Jingyan smiles, strained. “Please inform our guests that I will be taking breakfast with my mother. I will join them for luncheon.”

Zhen Ping looks as dissatisfied with that announcement as Jingyan feels, but he bows and goes to deliver the news.

A handmaiden appears in his wake to inform Jingyan that his mother is expecting him. He tucks the book into his sleeve and tails her through the manor, past the main hall where he can already hear a great roar of noise from the men encamped there, and into the inner rooms.
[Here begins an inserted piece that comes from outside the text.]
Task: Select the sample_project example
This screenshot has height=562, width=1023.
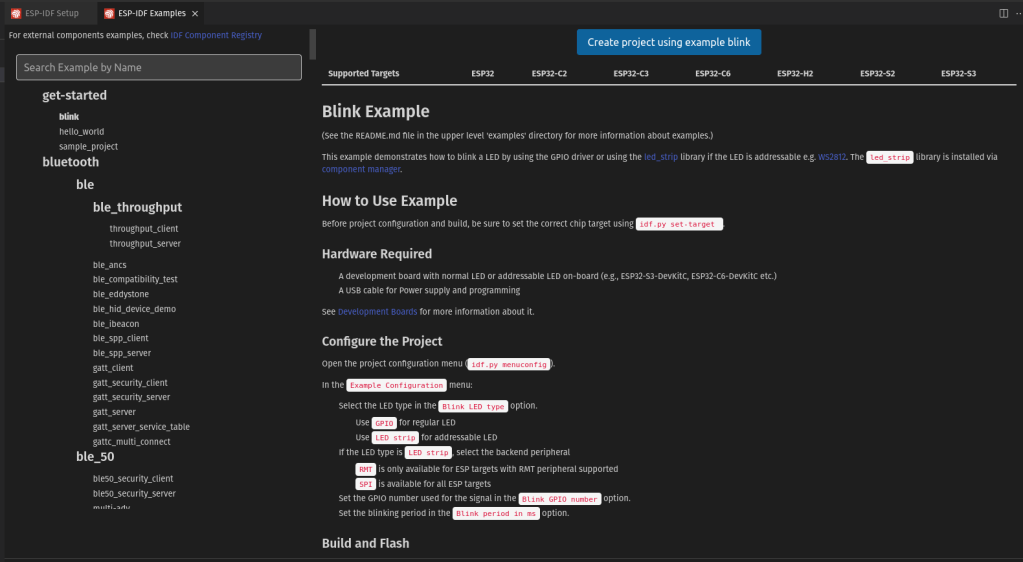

Lady Jing sits at her loom, and she startles when Jingyan enters, tucking a trail of loose threads into the sleeves of her robes as she rises to greet him.

“I wasn’t expecting you so quickly.”  

“Mother.” He makes a formal bow, hands clasped together. “I hope you slept well.” Jingyan does not comment on the shroud, which has progressed only nominally since suitors began arriving in their halls, in defiance of his mother's usual speed and skill. They have a silent agreement that Jingyan should know as little about this as possible.

“Jingyan, get up there's no need to be so formal.” She takes his hand and allows him to guide her to a low table laden with food. “You've been so pale lately, are you feeling ill?”

“I haven't been sleeping well,” he confesses. “My dreams…” He trails off, gaze caught in the folds of the shroud, funeral white delicately interwoven with the red of the house of Lin. The edges where she must have ripped the threads out earlier are still ragged, not yet repaired. Jingyan changes the subject.

"Yan Yujin is visiting today.” He dutifully accepts the hazelnut pastry his mother dumps on his plate and devours them while she looks on in satisfaction.

“It will be lovely to see him again,” she says while Jingyan’s mouth is stuffed with food so he cannot argue.“I haven't had the chance since his engagement was announced, though Gong Yu tells me he is among our guests frequently.” Her words are more curious than pointed, but Jingyan's ears burn.

“He is not a suitor ,” he hastens to clarify. Lady Jing raises an eyebrow. “The Yan household is widely respected,” she says mildly, lips curling in a small smile, and though Jingyan does not choke it is a near thing.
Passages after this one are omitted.